Rows showing where targets appear
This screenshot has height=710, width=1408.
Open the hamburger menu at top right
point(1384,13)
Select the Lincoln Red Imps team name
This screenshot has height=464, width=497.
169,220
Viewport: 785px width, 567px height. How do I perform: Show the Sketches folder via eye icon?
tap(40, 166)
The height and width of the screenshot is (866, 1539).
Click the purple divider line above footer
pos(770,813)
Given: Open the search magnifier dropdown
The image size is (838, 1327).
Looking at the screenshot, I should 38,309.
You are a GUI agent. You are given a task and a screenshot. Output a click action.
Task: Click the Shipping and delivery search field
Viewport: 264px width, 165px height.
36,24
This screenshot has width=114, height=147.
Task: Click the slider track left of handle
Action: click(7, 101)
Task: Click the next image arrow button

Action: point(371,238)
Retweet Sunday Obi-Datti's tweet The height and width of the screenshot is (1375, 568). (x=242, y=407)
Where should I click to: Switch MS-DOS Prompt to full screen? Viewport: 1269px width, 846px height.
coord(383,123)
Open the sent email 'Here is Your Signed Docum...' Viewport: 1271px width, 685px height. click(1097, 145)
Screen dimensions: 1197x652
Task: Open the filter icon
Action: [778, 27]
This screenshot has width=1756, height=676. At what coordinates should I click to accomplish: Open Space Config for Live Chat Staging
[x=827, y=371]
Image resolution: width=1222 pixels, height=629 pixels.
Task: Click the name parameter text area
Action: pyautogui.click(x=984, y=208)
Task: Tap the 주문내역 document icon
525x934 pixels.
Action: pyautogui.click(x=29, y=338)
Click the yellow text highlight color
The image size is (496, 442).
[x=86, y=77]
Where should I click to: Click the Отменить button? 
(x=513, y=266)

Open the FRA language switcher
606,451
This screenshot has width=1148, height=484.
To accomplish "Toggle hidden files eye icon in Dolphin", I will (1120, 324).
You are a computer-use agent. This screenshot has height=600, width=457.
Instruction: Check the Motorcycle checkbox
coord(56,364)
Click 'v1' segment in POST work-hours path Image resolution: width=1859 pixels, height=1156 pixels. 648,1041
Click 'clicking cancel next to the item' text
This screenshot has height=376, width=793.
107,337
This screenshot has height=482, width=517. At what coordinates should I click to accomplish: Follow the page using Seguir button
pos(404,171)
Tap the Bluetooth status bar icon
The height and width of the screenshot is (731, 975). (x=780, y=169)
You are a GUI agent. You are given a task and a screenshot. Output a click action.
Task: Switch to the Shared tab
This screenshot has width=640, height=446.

# [Task brief]
Update the listing above by changing every "Viewport" to "Window", and reproduce all the lines with nothing else altered.

# [Complete answer]
This screenshot has height=710, width=1408.
Open the hamburger menu at top right
point(1384,13)
Select the Lincoln Red Imps team name
This screenshot has height=464, width=497.
169,220
Window: 785px width, 567px height. How do I perform: Show the Sketches folder via eye icon?
tap(40, 166)
The height and width of the screenshot is (866, 1539).
Click the purple divider line above footer
pos(770,813)
Given: Open the search magnifier dropdown
The image size is (838, 1327).
Looking at the screenshot, I should 38,309.
You are a GUI agent. You are given a task and a screenshot. Output a click action.
Task: Click the Shipping and delivery search field
Window: 264px width, 165px height.
36,24
This screenshot has width=114, height=147.
Task: Click the slider track left of handle
Action: click(7, 101)
Task: Click the next image arrow button

Action: point(371,238)
Retweet Sunday Obi-Datti's tweet The height and width of the screenshot is (1375, 568). (x=242, y=407)
Where should I click to: Switch MS-DOS Prompt to full screen? Window: 1269px width, 846px height.
coord(383,123)
Open the sent email 'Here is Your Signed Docum...' Window: 1271px width, 685px height. click(1097, 145)
Screen dimensions: 1197x652
Task: Open the filter icon
Action: [778, 27]
This screenshot has width=1756, height=676. At what coordinates should I click to accomplish: Open Space Config for Live Chat Staging
[x=827, y=371]
Image resolution: width=1222 pixels, height=629 pixels.
Task: Click the name parameter text area
Action: pyautogui.click(x=984, y=208)
Task: Tap the 주문내역 document icon
525x934 pixels.
Action: pyautogui.click(x=29, y=338)
Click the yellow text highlight color
The image size is (496, 442).
[x=86, y=77]
Where should I click to: Click the Отменить button? 
(x=513, y=266)

Open the FRA language switcher
606,451
This screenshot has width=1148, height=484.
To accomplish "Toggle hidden files eye icon in Dolphin", I will (1120, 324).
You are a computer-use agent. This screenshot has height=600, width=457.
Instruction: Check the Motorcycle checkbox
coord(56,364)
Click 'v1' segment in POST work-hours path Image resolution: width=1859 pixels, height=1156 pixels. 648,1041
Click 'clicking cancel next to the item' text
This screenshot has height=376, width=793.
107,337
This screenshot has height=482, width=517. At what coordinates should I click to accomplish: Follow the page using Seguir button
pos(404,171)
Tap the Bluetooth status bar icon
The height and width of the screenshot is (731, 975). (x=780, y=169)
You are a GUI agent. You are given a task and a screenshot. Output a click action.
Task: Switch to the Shared tab
This screenshot has width=640, height=446.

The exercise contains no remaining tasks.